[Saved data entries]
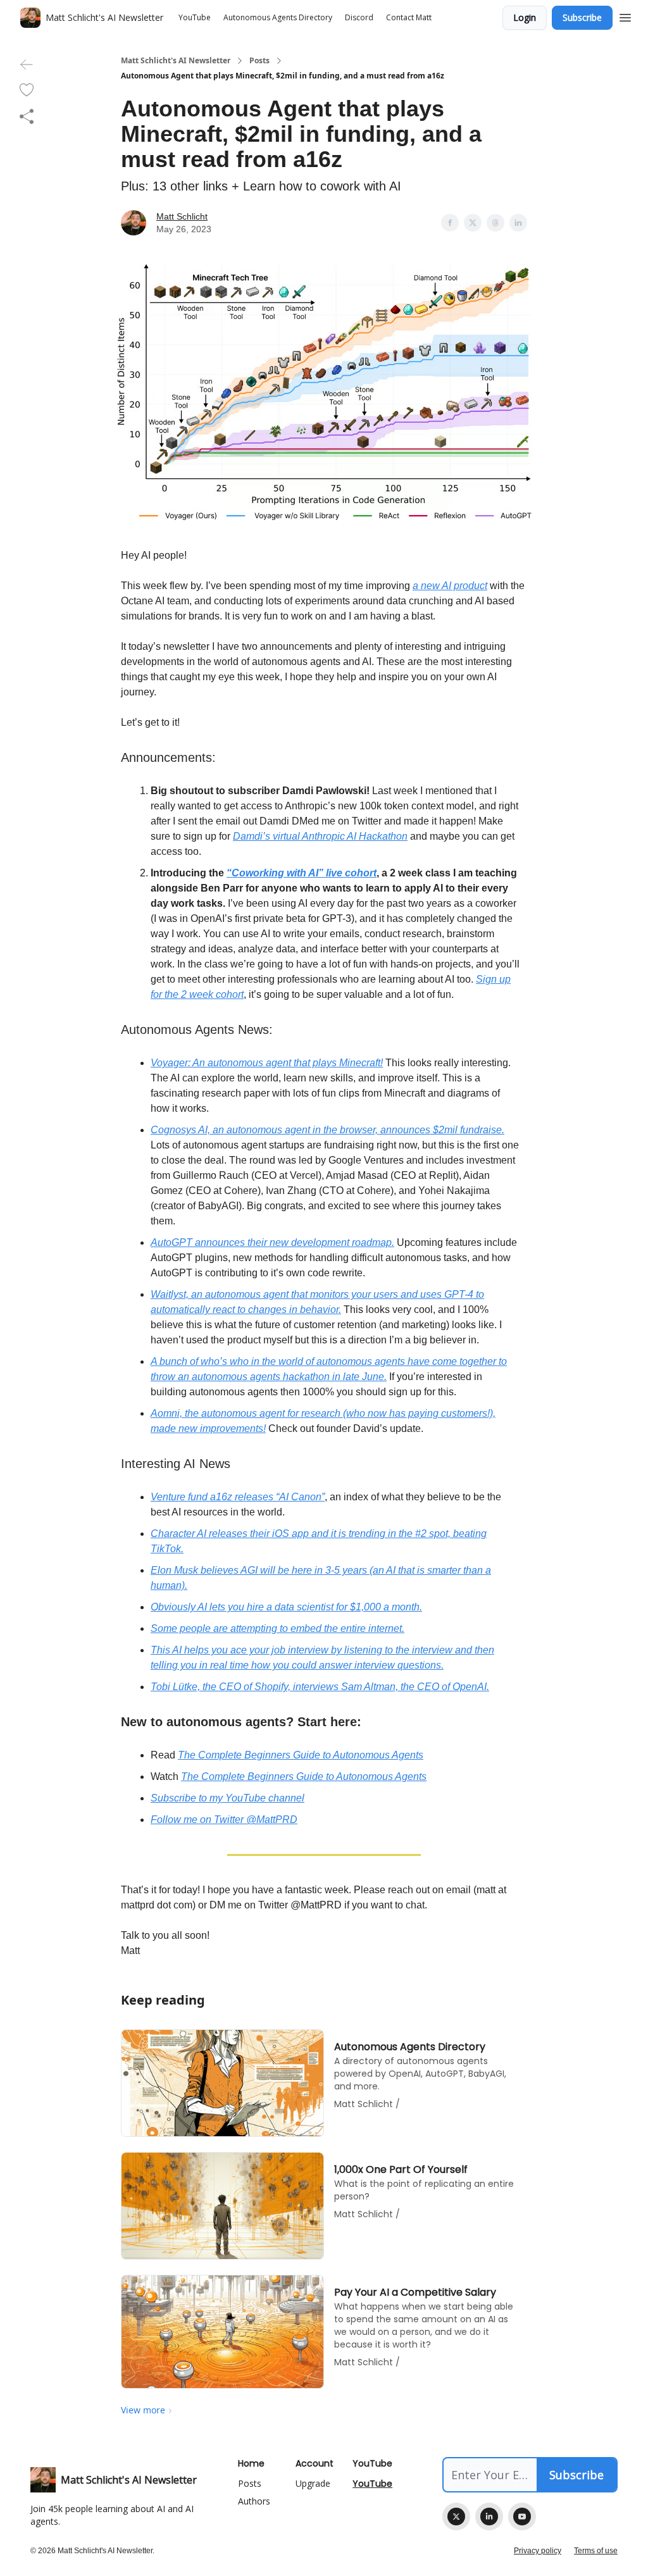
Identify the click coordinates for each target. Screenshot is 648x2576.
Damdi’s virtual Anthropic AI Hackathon (320, 836)
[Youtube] (522, 2516)
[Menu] (625, 15)
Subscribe (582, 17)
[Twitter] (456, 2516)
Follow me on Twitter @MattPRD (224, 1819)
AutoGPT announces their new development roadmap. (272, 1242)
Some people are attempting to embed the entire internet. (277, 1628)
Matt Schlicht (182, 216)
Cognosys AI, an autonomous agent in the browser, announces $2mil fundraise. (327, 1129)
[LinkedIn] (489, 2516)
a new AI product (450, 585)
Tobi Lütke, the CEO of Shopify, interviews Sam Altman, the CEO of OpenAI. (320, 1686)
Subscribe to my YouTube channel (227, 1798)
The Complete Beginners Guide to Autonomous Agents (300, 1755)
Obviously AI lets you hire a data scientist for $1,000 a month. (286, 1607)
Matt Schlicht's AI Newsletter (175, 61)
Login (524, 17)
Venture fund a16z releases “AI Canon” (238, 1496)
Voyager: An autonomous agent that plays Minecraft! (267, 1062)
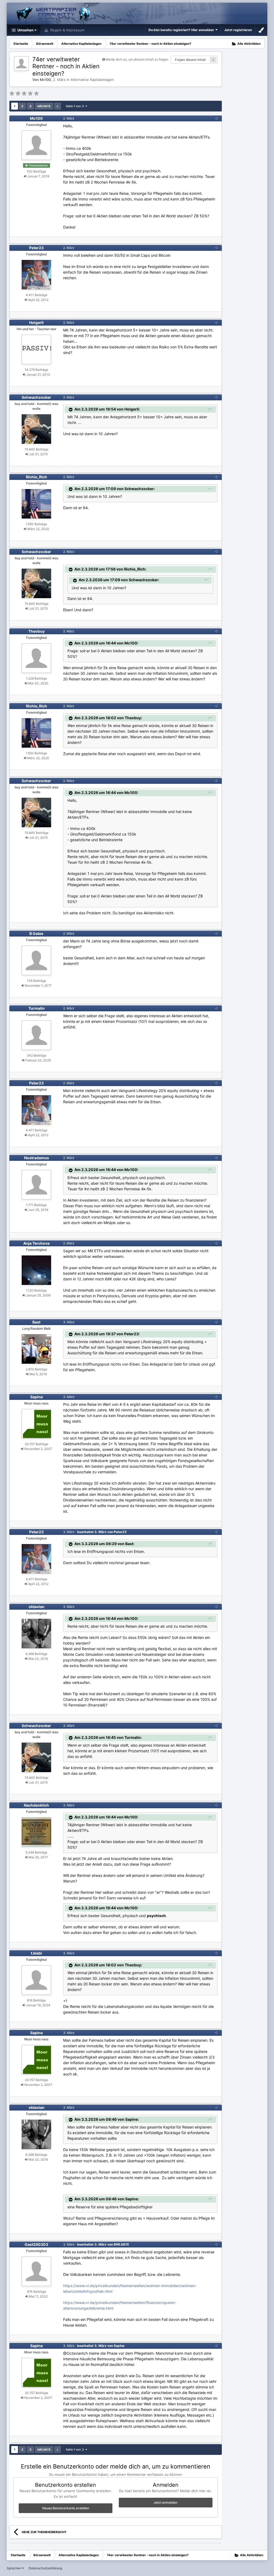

## [ACTIVITY]
Output only an exact transcription of the lines above from the one with "[Menu] (625, 15)" up to and including the one with "Cognosys AI, an".

## [RESPONSE BOX]
[Menu] (625, 15)
Subscribe (582, 17)
[Twitter] (456, 2516)
Follow me on Twitter @MattPRD (224, 1819)
AutoGPT announces their new development roadmap. (272, 1242)
Some people are attempting to embed the entire internet. (277, 1628)
Matt Schlicht (182, 216)
Cognosys AI, an autonomous agent in the browser, announces $2mil fundraise. (327, 1129)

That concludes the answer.